On top of the tower is the bell, with watchmen always on the lookout to give the signal in case of fire or danger. The bell is also used for more peaceful purposes, as it gives the signal each morning and evening for the workmen all over the city to begin and to quit work; and it also summons the citizens from time to time, to public meetings. Also every night at eight or nine o'clock, it sounds the "curfew" (French couvre feu, "cover fire") as a signal to cover the fire with ashes and cease the day's labors.

Within the tower are dungeons for prisoners, and meeting rooms for the rulers of the city. There also are strong rooms where the city money is kept, together with the city seal. Lastly there is the charter which gives the city its liberties; this is the most precious of all the city possessions.

Even in ordinary times the city presents a bustling, busy appearance. If it is a city which holds a fair once or twice a year, what shall we say of it then? For several weeks at such times the city is one vast store. Strange merchants come from all parts of the land and set up their booths and stalls along the streets, and the city shops are crowded with goods. For miles about the people throng in to buy the things they need.

Thirteenth century fair


Above is a picture of the streets of a city during fair-time in the thirteenth century. In the middle of the picture we see a townsman and his wife returning home after making their purchases. Behind them are a knight and his attendant, on horseback, picking their way through the crowd. On the right hand side of the street is the shop of a cloth merchant; and we see the merchant and his wife showing goods to customers, while workmen are unpacking a box in the street. Next door is a tavern, with its sign hung out; and near this we see a cross which some pious person has erected at the street corner.
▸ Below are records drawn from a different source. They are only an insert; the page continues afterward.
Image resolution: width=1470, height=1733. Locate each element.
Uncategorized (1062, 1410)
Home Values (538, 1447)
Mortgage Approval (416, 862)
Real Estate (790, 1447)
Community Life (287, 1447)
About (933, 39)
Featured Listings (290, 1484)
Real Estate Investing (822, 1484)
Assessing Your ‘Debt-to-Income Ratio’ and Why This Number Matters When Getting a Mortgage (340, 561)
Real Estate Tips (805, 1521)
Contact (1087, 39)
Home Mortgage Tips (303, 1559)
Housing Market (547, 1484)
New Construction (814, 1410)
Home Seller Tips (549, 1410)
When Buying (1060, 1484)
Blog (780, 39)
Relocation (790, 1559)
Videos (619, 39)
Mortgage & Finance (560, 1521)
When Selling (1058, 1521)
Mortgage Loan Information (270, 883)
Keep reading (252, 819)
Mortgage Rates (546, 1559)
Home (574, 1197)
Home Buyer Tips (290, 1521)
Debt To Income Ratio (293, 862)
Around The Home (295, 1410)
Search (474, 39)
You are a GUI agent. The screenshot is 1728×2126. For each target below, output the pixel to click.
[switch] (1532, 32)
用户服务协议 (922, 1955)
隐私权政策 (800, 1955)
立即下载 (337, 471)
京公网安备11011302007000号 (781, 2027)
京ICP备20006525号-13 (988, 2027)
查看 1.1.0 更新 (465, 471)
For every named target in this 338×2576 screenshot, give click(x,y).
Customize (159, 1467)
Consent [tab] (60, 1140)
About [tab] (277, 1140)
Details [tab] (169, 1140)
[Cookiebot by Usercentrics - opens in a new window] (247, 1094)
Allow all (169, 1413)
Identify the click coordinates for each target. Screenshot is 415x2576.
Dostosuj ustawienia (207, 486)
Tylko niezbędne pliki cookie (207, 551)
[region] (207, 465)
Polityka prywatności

On the left-hand side of the street we see a cripple begging for alms. Back of him is another cloth-merchant's shop; and next to this is a money-changer's table, where a group of people are having money weighed to see that there is no cheating in the payment. Beyond this is an elevated stage, on which a company of tumblers and jugglers are performing, with a crowd of people about them. In the background we see some tall-roofed houses, topped with turrets, and beyond these we can just make out the spire of a church rising to the sky.

This is indeed a busy scene; and it is a picture which we may carry away with us. It well shows the energy and the activity which, during the later Middle Ages, made the towns the starting place for so many important movements.